Could you return each line of the material that has "button" in it?
------------------------
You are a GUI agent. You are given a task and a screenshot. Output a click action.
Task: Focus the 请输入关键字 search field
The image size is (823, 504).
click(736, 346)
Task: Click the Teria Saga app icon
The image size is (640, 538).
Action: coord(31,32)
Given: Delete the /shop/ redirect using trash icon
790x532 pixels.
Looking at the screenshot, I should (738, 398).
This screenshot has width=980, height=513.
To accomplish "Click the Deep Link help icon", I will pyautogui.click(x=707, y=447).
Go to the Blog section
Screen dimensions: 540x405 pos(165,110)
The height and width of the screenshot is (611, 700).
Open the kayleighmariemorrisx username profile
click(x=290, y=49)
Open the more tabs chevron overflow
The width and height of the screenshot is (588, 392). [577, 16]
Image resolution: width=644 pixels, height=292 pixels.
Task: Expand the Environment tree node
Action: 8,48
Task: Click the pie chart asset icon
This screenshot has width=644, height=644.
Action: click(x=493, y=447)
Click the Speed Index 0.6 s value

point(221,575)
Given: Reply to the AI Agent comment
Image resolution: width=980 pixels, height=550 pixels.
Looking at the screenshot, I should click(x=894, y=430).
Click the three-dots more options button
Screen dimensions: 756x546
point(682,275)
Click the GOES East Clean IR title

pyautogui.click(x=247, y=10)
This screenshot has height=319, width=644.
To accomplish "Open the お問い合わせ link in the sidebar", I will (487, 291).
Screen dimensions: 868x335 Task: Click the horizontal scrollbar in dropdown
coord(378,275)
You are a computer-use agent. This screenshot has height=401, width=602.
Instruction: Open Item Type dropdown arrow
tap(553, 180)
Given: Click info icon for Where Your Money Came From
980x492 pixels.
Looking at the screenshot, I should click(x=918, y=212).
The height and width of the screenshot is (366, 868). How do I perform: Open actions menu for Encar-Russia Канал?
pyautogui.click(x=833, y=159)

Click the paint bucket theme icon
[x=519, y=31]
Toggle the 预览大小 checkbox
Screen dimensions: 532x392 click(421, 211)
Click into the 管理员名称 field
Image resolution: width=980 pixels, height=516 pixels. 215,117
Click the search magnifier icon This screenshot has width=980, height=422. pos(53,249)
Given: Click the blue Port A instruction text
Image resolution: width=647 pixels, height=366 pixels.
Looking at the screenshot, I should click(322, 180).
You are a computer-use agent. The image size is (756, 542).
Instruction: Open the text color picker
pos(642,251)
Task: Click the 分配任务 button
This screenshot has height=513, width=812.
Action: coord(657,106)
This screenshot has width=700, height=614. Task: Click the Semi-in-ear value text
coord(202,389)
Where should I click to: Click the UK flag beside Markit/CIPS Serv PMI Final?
------------------------
**Problem solution:**
Click the three-dots more options button
Task: Click the 分配任务 button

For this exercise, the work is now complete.